Profile: Dr. Effie O’Neal Ellis (1913-1994)

Dr. Effie O’Neal Ellis was a North Side Chicago pediatrician, child medical care consultant, and an activist for infant health and maternal education. Ellis was the first African American woman to hold an executive position in the American Medical Association. In 1989, Ellis was inducted to the Chicago Women’s Hall of Fame for her efforts in improving the lives of the black community and helping to lower infant mortality rates.

Early life and education

Ellis was born in Hawkinsville, Georgia to Joshua P. O’Neal and Althea (Hamilton) O’Neal. In 1933, she obtained her bachelor’s degree in Biology and Chemistry upon graduating from Spelman College.

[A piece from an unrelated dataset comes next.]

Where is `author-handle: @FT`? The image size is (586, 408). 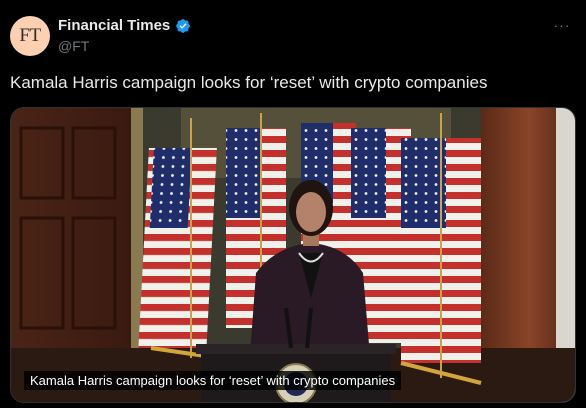 author-handle: @FT is located at coordinates (74, 46).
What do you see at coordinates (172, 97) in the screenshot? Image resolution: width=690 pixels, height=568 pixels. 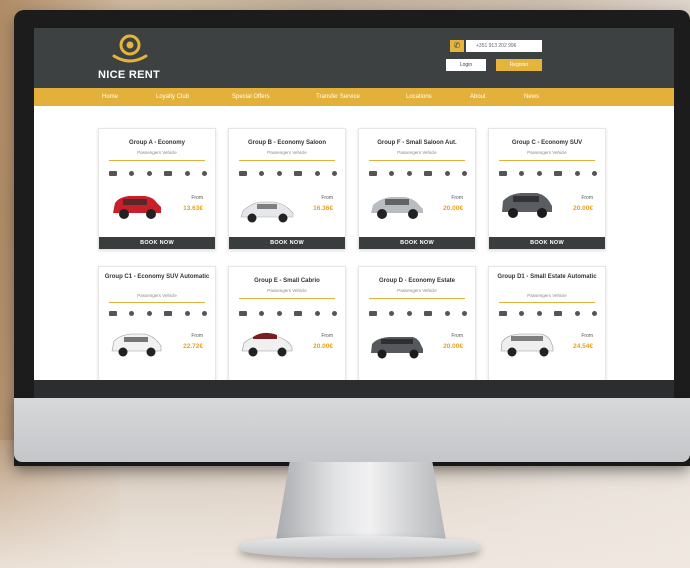 I see `nav-item-loyalty-club: Loyalty Club` at bounding box center [172, 97].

Ellis then attended graduate school at Atlanta University where she acquired a master’s degree in biology in 1935. In 1950 Ellis graduated from the University of Illinois College of Medicine where she graduated with honors and fifth in her class.

Career and Accomplishments

Following graduate school, she was presented with a grant to study diseases and parasites in Puerto Rico, which prompted her passion for healthcare for all socioeconomic backgrounds. Ellis served as a pediatric residency at Massachusetts General Hospital from 1951-1952. Her primary concerns were with the black community, children, and child mortality rates. She aided in the development of parenting and education programs for the March of Dimes. She dedicated much of her treating and advising to new and expecting mothers.

Ellis obtained a postdoctoral fellowship studying pediatric cardiology at Johns Hopkins University School of Medicine from July 1, 1952 to June 30, 1953. She was a specialist in maternal, prenatal, postnatal, and preventative health care. Her team helped to develop the technique to help save blue babies (those infants with inadequate oxygen supply). In 1970 Ellis became the first African American woman to hold an executive position in the American Medical Association, which she held for five years. She became a Director of Maternal Care and Health Care for Ohio’s Department of Health in 1960. In 1970, Ellis was appointed to the President’s Committee on the Handicapped. Ellis was inducted the Chicago Women’s Hall of Fame in 1989.

Personal life and death

Ellis married to Arthur. W. Ellis in 1935 and later married James D. Solomon on March 23, 1953. She died at Northwestern Memorial Hospital on July 5, 1994.